Katy straightened her shoulders and looked bravely at the Admiral. “I’ve never been in combat, but I believe in war, you only lose when you admit defeat. Sloane refused to lay down her sword, and although Lieutenant Stone begged her to give in, she wouldn’t do it. She knew that even if she died, one of us would remain standing. That’s all that mattered to her. One of us would pick up the sword and keep fighting.”
The Admiral’s jaw clamped tight. His gaze soared upward, tears filling his eyes to overflowing. “Just like her mother. Defiant and stubborn as all hell.”
Mrs. Austen sat down quietly beside her husband. Their hands wove together and she shook her head when the Admiral set his gaze on her.

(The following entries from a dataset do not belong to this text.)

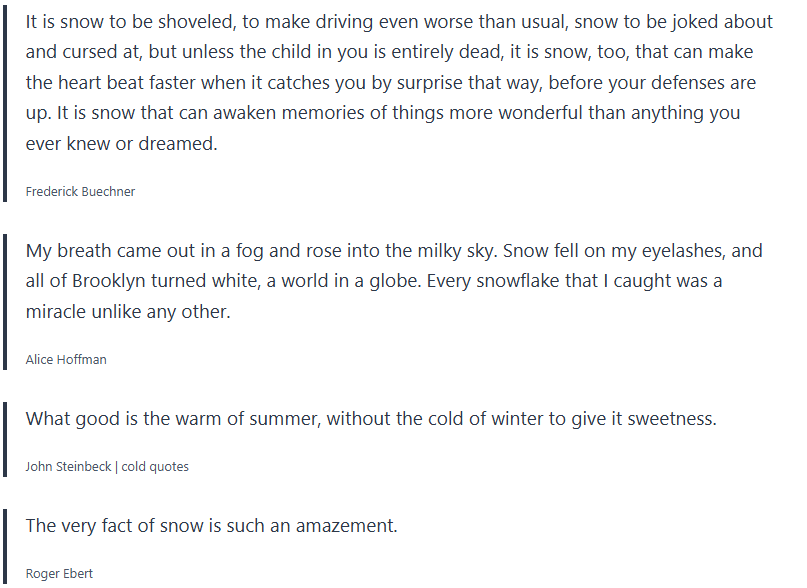Viewport: 807px width, 588px height.
Task: Open the Alice Hoffman author link
Action: 66,359
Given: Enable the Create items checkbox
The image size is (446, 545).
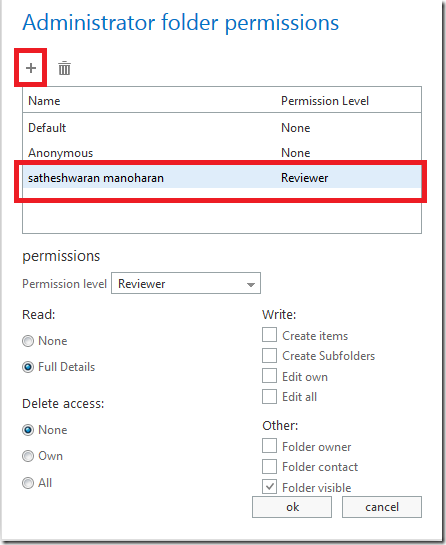Looking at the screenshot, I should pos(269,335).
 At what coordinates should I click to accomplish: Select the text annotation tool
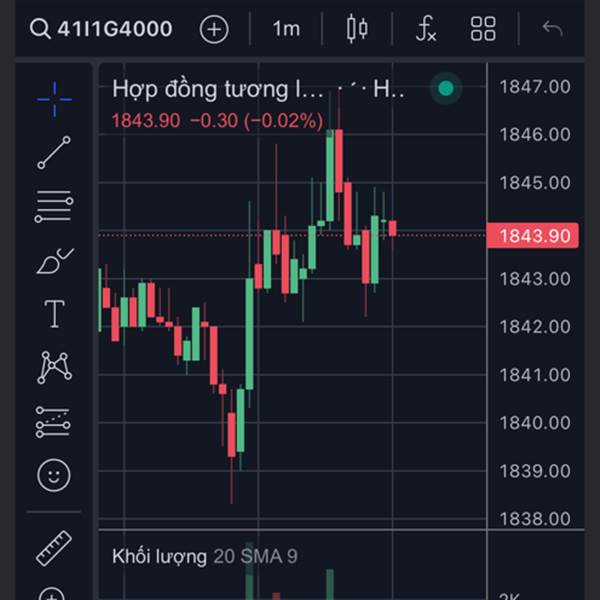point(54,315)
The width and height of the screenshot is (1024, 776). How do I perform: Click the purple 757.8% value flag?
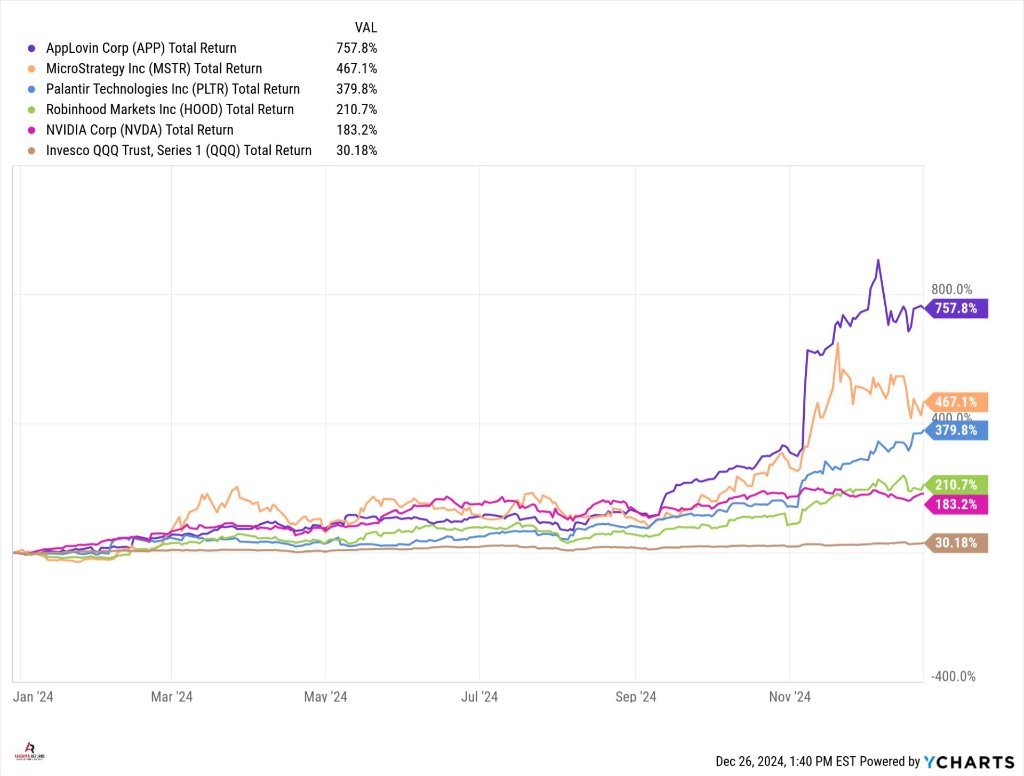click(x=957, y=308)
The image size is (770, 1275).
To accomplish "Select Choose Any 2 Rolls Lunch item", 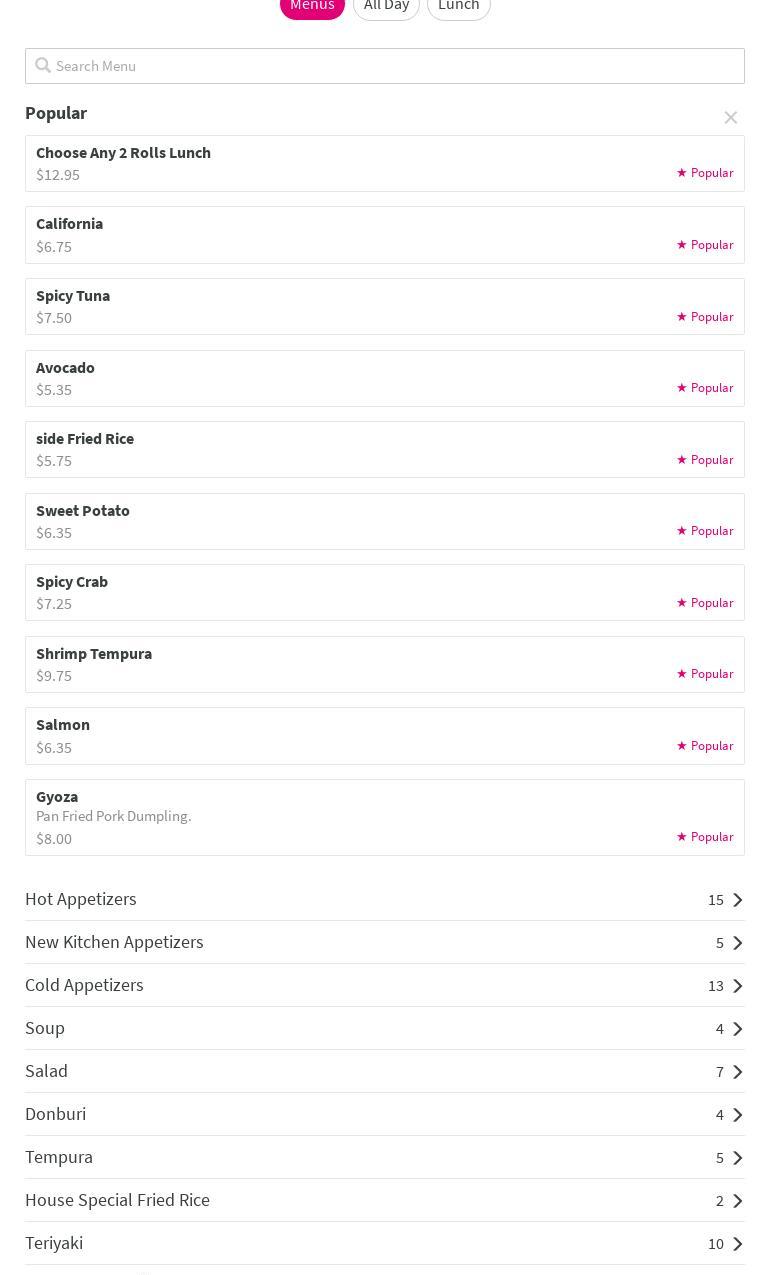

Katy smiled at both of them. “Actually, Sloane said she was her father’s daughter. She cried out for you when Northcott had her tied to the pole and whipped. The thought of you gave her the strength to not give in.”
With those words, the Admiral buried his face in his hands. He shook his head as if he could eradicate the pain that surely had him in its tight grip.
“Admiral?” Damon waited until the man composed himself once again. “Sloane is the most beautiful, strong-willed, amazing woman I’ve ever known. I don’t believe God would take her away from us. I won’t believe it.”
A doctor appeared in the waiting room and addressed them. “Are you here for Sloane Austen?” Everyone stood up. Her mother nodded and her father remained rigid, preparing for the worst.
“My name is Doctor Addler. Sloane’s your daughter?” He looked at her mother.
Mrs. Austen nodded solemnly. The woman didn’t show an ounce of breaking down. Damon didn’t understand. Most mothers would be a sobbing mess, but Kayla Austen was the rock in the room.
“You can see her for a short while, but she’s barely conscious. It will take another few hours for the second course of antidote to pull her through. Once she recovers, she’ll need fluids and a lot of rest, then she should be on her feet again within a week. Pretty tenacious young lady,” the doctor added.
A smile drew across all of their faces.